Of all the lines below, return only those starting with the line holding "Click 新建(W) to create a new system variable" and going on through the line holding "Task: Click 图片生成视频 link", exactly as written.

(Recorded information)

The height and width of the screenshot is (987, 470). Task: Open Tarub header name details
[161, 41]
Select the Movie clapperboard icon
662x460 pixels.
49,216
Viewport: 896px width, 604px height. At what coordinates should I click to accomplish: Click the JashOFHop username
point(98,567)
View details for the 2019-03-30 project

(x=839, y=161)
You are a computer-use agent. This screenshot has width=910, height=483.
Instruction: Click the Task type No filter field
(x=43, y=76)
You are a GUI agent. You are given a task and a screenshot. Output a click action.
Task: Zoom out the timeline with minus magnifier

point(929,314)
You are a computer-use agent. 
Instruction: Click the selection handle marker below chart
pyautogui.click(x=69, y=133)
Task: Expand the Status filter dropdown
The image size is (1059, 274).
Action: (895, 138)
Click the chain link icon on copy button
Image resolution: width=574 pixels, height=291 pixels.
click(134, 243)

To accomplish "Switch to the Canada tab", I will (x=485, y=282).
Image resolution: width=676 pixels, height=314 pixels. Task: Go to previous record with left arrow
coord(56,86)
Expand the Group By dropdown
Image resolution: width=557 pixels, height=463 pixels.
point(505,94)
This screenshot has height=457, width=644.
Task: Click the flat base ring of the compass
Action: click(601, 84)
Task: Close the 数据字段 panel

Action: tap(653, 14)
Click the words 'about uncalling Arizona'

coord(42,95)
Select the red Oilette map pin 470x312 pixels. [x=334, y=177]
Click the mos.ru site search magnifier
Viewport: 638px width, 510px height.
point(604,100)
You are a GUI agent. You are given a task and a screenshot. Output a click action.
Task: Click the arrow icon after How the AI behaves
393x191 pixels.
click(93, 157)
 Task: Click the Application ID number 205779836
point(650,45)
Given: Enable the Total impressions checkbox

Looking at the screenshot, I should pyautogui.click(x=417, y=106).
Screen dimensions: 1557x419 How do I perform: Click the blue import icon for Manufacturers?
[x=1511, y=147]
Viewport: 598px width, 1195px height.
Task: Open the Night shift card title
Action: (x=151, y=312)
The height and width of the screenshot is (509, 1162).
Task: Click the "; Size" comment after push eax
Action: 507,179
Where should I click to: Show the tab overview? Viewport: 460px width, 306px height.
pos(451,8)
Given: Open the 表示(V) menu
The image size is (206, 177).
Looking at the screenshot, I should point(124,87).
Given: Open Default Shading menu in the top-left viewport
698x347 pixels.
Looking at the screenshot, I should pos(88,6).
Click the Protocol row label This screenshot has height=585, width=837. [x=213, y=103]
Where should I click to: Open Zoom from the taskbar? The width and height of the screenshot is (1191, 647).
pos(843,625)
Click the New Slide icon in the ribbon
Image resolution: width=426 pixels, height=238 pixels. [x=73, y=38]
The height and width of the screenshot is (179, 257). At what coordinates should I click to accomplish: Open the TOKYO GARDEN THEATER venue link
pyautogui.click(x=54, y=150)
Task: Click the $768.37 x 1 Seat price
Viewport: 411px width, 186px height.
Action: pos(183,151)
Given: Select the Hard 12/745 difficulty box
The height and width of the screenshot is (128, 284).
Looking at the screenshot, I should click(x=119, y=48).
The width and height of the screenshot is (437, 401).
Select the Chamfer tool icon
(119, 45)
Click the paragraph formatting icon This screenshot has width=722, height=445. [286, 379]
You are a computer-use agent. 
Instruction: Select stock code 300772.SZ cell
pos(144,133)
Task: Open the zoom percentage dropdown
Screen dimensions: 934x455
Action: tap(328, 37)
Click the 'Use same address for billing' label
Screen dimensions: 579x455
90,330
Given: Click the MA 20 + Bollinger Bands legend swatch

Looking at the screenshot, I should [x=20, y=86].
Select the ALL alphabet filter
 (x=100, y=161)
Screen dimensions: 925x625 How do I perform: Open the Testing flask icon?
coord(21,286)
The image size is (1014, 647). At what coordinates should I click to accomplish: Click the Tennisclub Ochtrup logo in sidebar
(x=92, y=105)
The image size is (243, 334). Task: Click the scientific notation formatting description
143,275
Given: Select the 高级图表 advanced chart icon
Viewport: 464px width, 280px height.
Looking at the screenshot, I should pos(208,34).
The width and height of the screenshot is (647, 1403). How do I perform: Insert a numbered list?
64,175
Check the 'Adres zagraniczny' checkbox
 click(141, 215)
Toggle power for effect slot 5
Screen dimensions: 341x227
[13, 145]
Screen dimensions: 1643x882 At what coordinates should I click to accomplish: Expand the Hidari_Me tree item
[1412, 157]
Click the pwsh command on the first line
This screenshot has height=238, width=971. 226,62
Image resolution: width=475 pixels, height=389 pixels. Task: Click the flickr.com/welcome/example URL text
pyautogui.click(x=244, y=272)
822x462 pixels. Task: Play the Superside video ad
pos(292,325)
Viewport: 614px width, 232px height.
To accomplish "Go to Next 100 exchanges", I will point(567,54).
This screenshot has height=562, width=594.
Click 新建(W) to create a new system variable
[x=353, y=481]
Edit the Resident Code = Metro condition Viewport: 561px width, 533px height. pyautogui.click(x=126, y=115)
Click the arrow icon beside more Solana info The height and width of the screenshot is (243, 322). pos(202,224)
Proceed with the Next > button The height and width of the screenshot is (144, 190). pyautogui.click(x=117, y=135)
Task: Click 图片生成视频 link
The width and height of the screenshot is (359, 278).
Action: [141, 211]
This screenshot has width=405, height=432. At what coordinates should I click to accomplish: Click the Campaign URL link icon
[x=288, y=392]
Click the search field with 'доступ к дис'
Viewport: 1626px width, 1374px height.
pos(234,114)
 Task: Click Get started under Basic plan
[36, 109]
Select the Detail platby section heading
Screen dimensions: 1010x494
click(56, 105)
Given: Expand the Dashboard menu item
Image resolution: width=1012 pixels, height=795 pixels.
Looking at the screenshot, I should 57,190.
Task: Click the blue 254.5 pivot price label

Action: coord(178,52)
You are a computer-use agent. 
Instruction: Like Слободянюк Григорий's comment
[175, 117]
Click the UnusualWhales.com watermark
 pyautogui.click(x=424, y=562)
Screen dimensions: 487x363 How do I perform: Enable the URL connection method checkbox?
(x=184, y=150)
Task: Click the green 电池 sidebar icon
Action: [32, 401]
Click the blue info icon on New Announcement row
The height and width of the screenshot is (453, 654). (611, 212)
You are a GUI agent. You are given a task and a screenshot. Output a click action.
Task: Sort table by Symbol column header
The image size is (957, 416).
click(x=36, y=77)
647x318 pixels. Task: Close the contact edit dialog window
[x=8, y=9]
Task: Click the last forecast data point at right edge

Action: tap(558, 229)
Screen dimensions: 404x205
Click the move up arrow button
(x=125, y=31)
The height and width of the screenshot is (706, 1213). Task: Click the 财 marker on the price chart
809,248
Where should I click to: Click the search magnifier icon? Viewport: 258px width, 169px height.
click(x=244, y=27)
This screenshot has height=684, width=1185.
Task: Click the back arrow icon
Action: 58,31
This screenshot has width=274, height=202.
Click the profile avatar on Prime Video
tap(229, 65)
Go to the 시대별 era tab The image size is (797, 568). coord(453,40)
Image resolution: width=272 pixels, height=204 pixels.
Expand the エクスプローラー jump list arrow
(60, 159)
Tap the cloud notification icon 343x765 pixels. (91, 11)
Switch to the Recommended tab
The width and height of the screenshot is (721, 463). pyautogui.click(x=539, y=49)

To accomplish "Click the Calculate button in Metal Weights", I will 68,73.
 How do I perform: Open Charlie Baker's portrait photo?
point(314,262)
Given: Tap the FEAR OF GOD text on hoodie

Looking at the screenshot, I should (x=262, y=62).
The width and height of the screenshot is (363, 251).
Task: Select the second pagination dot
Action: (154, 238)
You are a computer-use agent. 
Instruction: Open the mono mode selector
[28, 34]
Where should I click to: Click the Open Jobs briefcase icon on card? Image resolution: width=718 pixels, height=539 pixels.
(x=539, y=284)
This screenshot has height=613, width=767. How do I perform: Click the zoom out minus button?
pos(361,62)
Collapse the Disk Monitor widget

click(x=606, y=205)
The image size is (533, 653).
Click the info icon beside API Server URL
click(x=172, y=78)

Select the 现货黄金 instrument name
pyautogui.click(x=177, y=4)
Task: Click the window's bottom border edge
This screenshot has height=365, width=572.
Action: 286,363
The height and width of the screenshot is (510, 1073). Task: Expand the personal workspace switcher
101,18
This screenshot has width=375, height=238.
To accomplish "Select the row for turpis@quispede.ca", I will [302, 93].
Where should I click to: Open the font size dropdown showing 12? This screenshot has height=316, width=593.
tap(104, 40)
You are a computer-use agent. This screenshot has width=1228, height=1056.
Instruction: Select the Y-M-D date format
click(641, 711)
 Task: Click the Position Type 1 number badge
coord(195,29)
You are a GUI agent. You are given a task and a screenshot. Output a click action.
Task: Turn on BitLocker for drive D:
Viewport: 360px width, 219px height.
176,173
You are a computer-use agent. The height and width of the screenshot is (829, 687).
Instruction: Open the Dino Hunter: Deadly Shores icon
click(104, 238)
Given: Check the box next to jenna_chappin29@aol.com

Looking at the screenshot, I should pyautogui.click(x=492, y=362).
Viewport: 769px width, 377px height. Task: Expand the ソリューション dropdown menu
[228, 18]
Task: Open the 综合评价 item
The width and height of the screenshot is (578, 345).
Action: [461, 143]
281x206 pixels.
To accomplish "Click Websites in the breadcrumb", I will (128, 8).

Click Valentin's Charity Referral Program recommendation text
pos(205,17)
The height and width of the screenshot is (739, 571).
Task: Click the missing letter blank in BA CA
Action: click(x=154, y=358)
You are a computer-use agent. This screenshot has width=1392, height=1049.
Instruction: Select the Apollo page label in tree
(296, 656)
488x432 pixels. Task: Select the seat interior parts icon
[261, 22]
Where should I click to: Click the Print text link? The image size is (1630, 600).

(End Recorded information)

## [Answer below]
Click 新建(W) to create a new system variable
[x=353, y=481]
Edit the Resident Code = Metro condition Viewport: 561px width, 533px height. pyautogui.click(x=126, y=115)
Click the arrow icon beside more Solana info The height and width of the screenshot is (243, 322). pos(202,224)
Proceed with the Next > button The height and width of the screenshot is (144, 190). pyautogui.click(x=117, y=135)
Task: Click 图片生成视频 link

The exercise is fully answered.